(Tugas Latihan):
A. Jawablah pertanyaan berikut berdasarkan teks tentang komunitas pecinta budaya Korea:
(i) Apa sebutan bagi komunitas atau kelompok pecinta budaya Korea yang muncul karena Hallyu?
(ii) Apa nama fandom Super Junior?
(iii) Selain nama, apa lagi yang menjadi ciri khas masing-masing fandom?
B. Lanjutkan teks tentang komunitas pecinta budaya Korea mulai dari kalimat terakhirnya.

(Sumber):
+++++
Adanya Hallyu ini memunculkan para pecinta budaya Korea dan
membentuk komunitas atau kelompok yang disebut Korea Lovers. Komunitas
atau kelompok itu tidak hanya di satu
negara saja namun ada di setiap negara. Mereka bergabung dan saling
berinteraksi melalui media sosial seperti facebook, twitter, website dan media
lainnya bahkan ada yang bertemu langsung dalam suatu acara. Anggota yang
terdaftar dalam komunitas itu akan saling terhubung satu sama lain, bahkan
saling berinteraksi secara lansung melalui acara-acara yang diadakannya
pada saat gathering. Dalam komunitas itu terdapat fandom yang
mempunyai nama yang unik dan cerita dibaliknya. Setiap grup musik yang
digandrungi mempunyai fans sendiri dengan nama komuniats dan identitas
yang unik. Seperti misalnya fandom TVXQ (Cassiopeia), fandom Super
Junior (ELF), fandom SNSD (SONE), fandom Shinee (Shawol) dan fandom
BigBang (V.I.P). Selain nama terdapat juga symbol-simbol dan warna yang
menjadi ciri khas masing-masing fandom itu.
+++++
(Catatan):
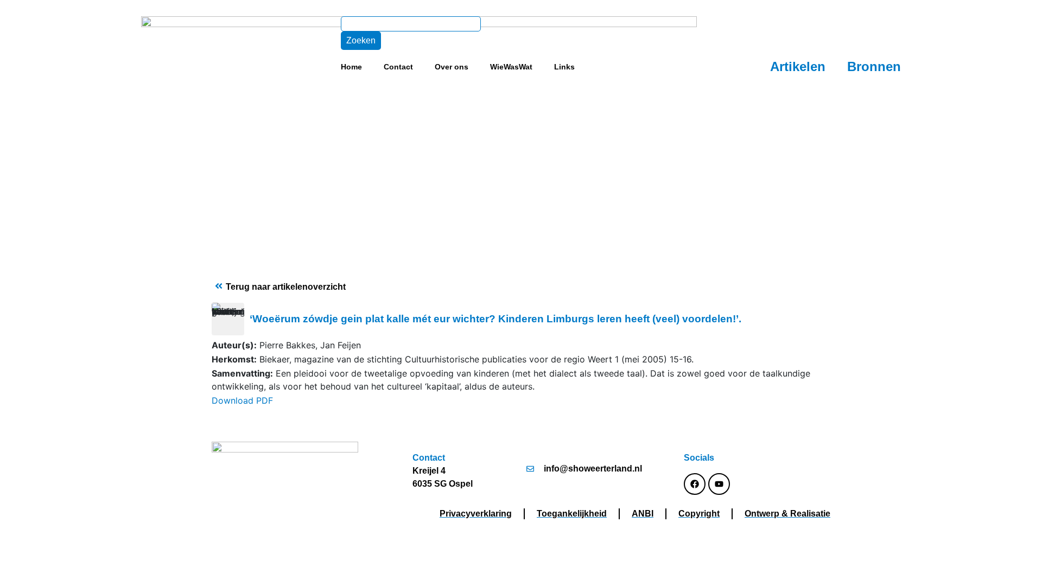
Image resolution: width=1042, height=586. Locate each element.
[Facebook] (695, 484)
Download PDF (242, 400)
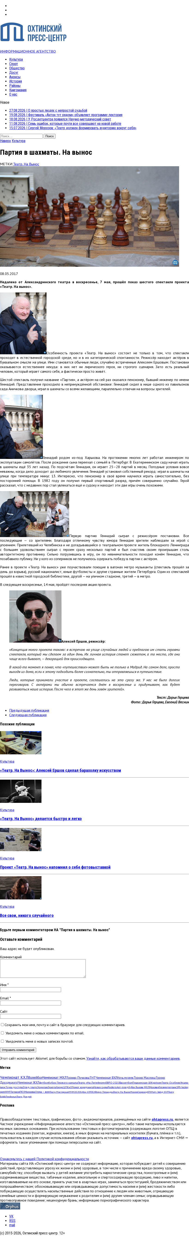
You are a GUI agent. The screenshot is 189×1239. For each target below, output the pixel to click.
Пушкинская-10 (141, 1082)
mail (12, 1225)
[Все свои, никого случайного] (20, 898)
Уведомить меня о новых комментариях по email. (45, 1033)
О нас (13, 94)
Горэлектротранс (168, 1087)
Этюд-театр (30, 1087)
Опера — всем (42, 1091)
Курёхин (156, 1082)
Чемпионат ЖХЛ (28, 1082)
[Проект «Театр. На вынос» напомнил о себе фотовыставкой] (20, 849)
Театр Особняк (171, 1082)
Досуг (13, 72)
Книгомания (18, 90)
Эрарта (52, 1087)
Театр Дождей (24, 1096)
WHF (7, 1091)
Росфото (112, 1087)
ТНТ (92, 1078)
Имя (3, 984)
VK (11, 1216)
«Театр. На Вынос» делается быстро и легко (41, 818)
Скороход (143, 1091)
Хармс (59, 1087)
+++++
(Jawaban):
A.
(i) Korea Lovers
(ii) ELF
(iii) Simbol-simbol dan warna

B.
Dalam
komunitas-komunitas penggemar itu terdapat sekelompok manusia yang saling
berinteraksi satu sama lain. Interaksi terjadi tidak hanya antar satu atau dua
orang saja melainkan melibatkan banyak orang. Dalam kelompok penggemar itu
terdapat nilai kebersamaan yang ditunjukan dengan adanya identitas dan symbol
yang menandakan suatu bentuk kesatuan. Dalam mencapai tujuan kelompok itu pasti
ada interaksi diantara anggota-anggota nya sehingga akan menunjukan sikap-sikap
dan perbuatan-perbuatan tertentu. Untuk itu adanya kelompok-kelompok pasti akan
menimbulkan bentuk sikap dan perbuatan orang-orang yang terlibat dalam kelompok
itu.
II.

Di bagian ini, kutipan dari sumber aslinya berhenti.